▶ [TASK LIST]
A - List every forum username that appears in the thread excerpt about the Fair Deal scheme.
B - Express everything in the entries from the line containing "Select the Styling" down to the final line of the entries as a JSON list of strings, one string per line and with blank lines omitted.

▶ [TEXT EXCERPT]
══════════

This is covered in today's Irish Times.   https://www.irishtimes.com/business/personal-finance/how-does-revenue-view-adults-living-rent-free-in-parents-property-1.4543367  The [broken link removed] tightened the rules and now the only support parents are allowed offer adult children tax-free is...



					www.askaboutmoney.com


----------



## Bedlam (22 Jul 2021)

cremeegg said:


> The rules are that 7.5% of the assets are payable every year, with an exception for the family home, that is charged at 7.5% for 3 years only.
> 
> If the family home is sold at any point while the owner is in the Fair Deal scheme the Family Home exemption no longer applies, and 7.5 % is charged on all assets every year.
> 
> ...


Thanks for the replies to expand my side both parents in nursing home. Existing life loan 225k outstanding property value 300k. Under the fair deal if the property was sold and loan paid off would the fair deal reassess their means and increase subsidy? Would it make sense to go this route?


----------



## AlbacoreA (22 Jul 2021)

The limits of the faird eal only apply when its your family home. 
Once you turn it into cash its no longer protected from the  3yr fairdeal limit. 
But they don't touch the last €72,000 of a couples cash assets. TBH you'd have to check with them. 

The fair deal, obviously locks in the family home. But it makes no provision for maintaining it. 
It needs to be lived in to maintained and it actively prevents that.


----------

══════════

(Entries excerpted from a collection)

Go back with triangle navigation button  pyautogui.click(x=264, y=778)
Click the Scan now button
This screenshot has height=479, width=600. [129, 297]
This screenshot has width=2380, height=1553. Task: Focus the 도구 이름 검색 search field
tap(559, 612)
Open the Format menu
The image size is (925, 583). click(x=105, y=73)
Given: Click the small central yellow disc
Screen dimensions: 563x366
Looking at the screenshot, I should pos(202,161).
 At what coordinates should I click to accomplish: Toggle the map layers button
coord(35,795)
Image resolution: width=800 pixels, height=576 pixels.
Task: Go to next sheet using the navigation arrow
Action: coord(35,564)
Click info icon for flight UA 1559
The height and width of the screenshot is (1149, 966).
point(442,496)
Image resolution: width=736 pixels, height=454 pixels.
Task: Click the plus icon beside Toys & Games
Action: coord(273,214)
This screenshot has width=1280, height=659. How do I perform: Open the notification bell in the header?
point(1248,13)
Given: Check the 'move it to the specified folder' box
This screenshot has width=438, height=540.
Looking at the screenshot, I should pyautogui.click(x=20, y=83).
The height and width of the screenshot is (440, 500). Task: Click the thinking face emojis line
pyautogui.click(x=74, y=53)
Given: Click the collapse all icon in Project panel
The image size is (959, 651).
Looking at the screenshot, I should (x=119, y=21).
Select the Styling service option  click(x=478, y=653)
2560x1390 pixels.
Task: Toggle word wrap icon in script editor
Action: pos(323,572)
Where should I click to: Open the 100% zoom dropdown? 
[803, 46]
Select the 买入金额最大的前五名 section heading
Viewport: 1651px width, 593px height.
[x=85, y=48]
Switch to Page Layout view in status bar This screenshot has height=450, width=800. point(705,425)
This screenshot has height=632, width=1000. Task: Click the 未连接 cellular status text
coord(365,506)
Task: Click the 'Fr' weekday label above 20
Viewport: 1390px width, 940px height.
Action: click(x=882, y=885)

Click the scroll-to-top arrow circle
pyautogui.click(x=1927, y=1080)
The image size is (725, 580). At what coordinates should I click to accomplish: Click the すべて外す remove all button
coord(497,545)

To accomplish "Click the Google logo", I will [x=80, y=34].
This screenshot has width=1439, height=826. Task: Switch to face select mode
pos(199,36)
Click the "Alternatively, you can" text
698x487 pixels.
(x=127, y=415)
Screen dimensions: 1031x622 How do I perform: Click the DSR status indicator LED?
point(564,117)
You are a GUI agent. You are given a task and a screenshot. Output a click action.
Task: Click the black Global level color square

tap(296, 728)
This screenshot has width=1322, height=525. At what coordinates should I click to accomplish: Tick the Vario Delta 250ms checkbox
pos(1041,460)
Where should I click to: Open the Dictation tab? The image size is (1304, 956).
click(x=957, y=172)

══════════

▶ [SOLUTION SET]
A - Bedlam, cremeegg, AlbacoreA

B -
[
  "Select the Styling service option  click(x=478, y=653)",
  "2560x1390 pixels.",
  "Task: Toggle word wrap icon in script editor",
  "Action: pos(323,572)",
  "Where should I click to: Open the 100% zoom dropdown? ",
  "[803, 46]",
  "Select the 买入金额最大的前五名 section heading",
  "Viewport: 1651px width, 593px height.",
  "[x=85, y=48]",
  "Switch to Page Layout view in status bar This screenshot has height=450, width=800. point(705,425)",
  "This screenshot has height=632, width=1000. Task: Click the 未连接 cellular status text",
  "coord(365,506)",
  "Task: Click the 'Fr' weekday label above 20",
  "Viewport: 1390px width, 940px height.",
  "Action: click(x=882, y=885)",
  "Click the scroll-to-top arrow circle",
  "pyautogui.click(x=1927, y=1080)",
  "The image size is (725, 580). At what coordinates should I click to accomplish: Click the すべて外す remove all button",
  "coord(497,545)",
  "To accomplish \"Click the Google logo\", I will [x=80, y=34].",
  "This screenshot has width=1439, height=826. Task: Switch to face select mode",
  "pos(199,36)",
  "Click the \"Alternatively, you can\" text",
  "698x487 pixels.",
  "(x=127, y=415)",
  "Screen dimensions: 1031x622 How do I perform: Click the DSR status indicator LED?",
  "point(564,117)",
  "You are a GUI agent. You are given a task and a screenshot. Output a click action.",
  "Task: Click the black Global level color square",
  "tap(296, 728)",
  "This screenshot has width=1322, height=525. At what coordinates should I click to accomplish: Tick the Vario Delta 250ms checkbox",
  "pos(1041,460)",
  "Where should I click to: Open the Dictation tab? The image size is (1304, 956).",
  "click(x=957, y=172)"
]